__PROBLEM 1__
In the passage on disqualification of members of Parliament, which court suspended Mohammad Faizal's conviction in March 2023?
__PROBLEM 2__
Reproduce the passage on disqualification of members of Parliament between "- If he is so" and "the trial court.", inclusive.
__PROBLEM 3__
What grounds for disqualification does the passage on disqualification of members of Parliament list under Article 102 in the items that begin with "If he"?

__PASSAGE SHOWN__

# # # # # # #

Article 102 of the Indian Constitution: Disqualifications From Membership
- A person shall be disqualified for being chosen (elected) as, and for being, a member of either House of Parliament:
- If he holds any office of profit under the Government of India or the Government of any State, other than an office declared by Parliament by law not to disqualify its holder.
- If he is of unsound mind and stands so declared by a competent court.
- If he is an undischarged insolvent (a person who cannot repay his debts, and as long as he remains in that position, he is an undischarged insolvent).
- If he is not a citizen of India, or has voluntarily acquired the citizenship of a foreign State, or is under any acknowledgement of allegiance or adherence to a foreign State.
- If he is so disqualified by or under any law made by Parliament.
- A person shall be disqualified from being a member of either House of Parliament if he is so disqualified under the Tenth Schedule (which talks about the anti-defection law).
Representation of the People Act, 1951 (RPA)
- Section 8(3) of the RPA calls for barring a person from contesting elections for 6 years in addition to the period of conviction if he/she is convicted for 2 years or more under any offence.
- Section 8(4) of the RP Act (declared unconstitutional by SC in 2013) allowed convicted MPs, MLAs and MLCs to continue in their posts, provided they appealed against their conviction/sentence in higher courts within three months of the date of judgment by the trial court.
- Section 8(4) (declared unconstitutional by SC in 2013) creates two classes of convicts:
- the common man who, on conviction, cannot contest elections for MPs and MLAs, and
- sitting MPs and MLAs who would continue to be treated as not convicted despite being found guilty of an offence by a court of law.
Lily Thomas v Union of India case, 2013
- In the Lily Thomas v Union of India (2013), SC said that a lawmaker stands immediately disqualified on attracting a sentence of two years or more unless a higher court stays the conviction.
- The top court had struck down Section 8(4) of RPA as unconstitutional, which provided a three-month window to file an appeal and continue as a lawmaker until the case is disposed of.
- Mr Rahul Gandhi was disqualified as an MP immediately after the conviction as Section 8(4) of RPA is no longer valid.
Revocation of disqualification
- In January 2023, the Kavaratti district sessions court convicted and sentenced Lakshadweep MP Mohammad Faizal to 10 years of rigorous imprisonment for attacking a Congress worker.
- On January 13, the Lok Sabha Secretariat notified Faizal’s disqualification under Section 8(3) of RPA.
- Kerala HC suspended his conviction in March 2023, and the Lok Sabha secretariat immediately revoked his disqualification.
- Similarly, if a higher court suspends Mr Gandhi’s conviction, he regains his MP membership.

# # # # # # #

__DATA SHOWN__
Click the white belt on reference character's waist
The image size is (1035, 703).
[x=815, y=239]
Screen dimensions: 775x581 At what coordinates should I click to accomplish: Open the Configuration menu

# # # # # # #

__FINISHED ANSWER 1__
The Kerala HC.

__FINISHED ANSWER 2__
- If he is so disqualified by or under any law made by Parliament.
- A person shall be disqualified from being a member of either House of Parliament if he is so disqualified under the Tenth Schedule (which talks about the anti-defection law).
Representation of the People Act, 1951 (RPA)
- Section 8(3) of the RPA calls for barring a person from contesting elections for 6 years in addition to the period of conviction if he/she is convicted for 2 years or more under any offence.
- Section 8(4) of the RP Act (declared unconstitutional by SC in 2013) allowed convicted MPs, MLAs and MLCs to continue in their posts, provided they appealed against their conviction/sentence in higher courts within three months of the date of judgment by the trial court.

__FINISHED ANSWER 3__
- Holding any office of profit under the Government of India or the Government of any State, other than an office declared by Parliament by law not to disqualify its holder
- Being of unsound mind and so declared by a competent court
- Being an undischarged insolvent
- Not being a citizen of India, having voluntarily acquired the citizenship of a foreign State, or being under any acknowledgement of allegiance or adherence to a foreign State
- Being so disqualified by or under any law made by Parliament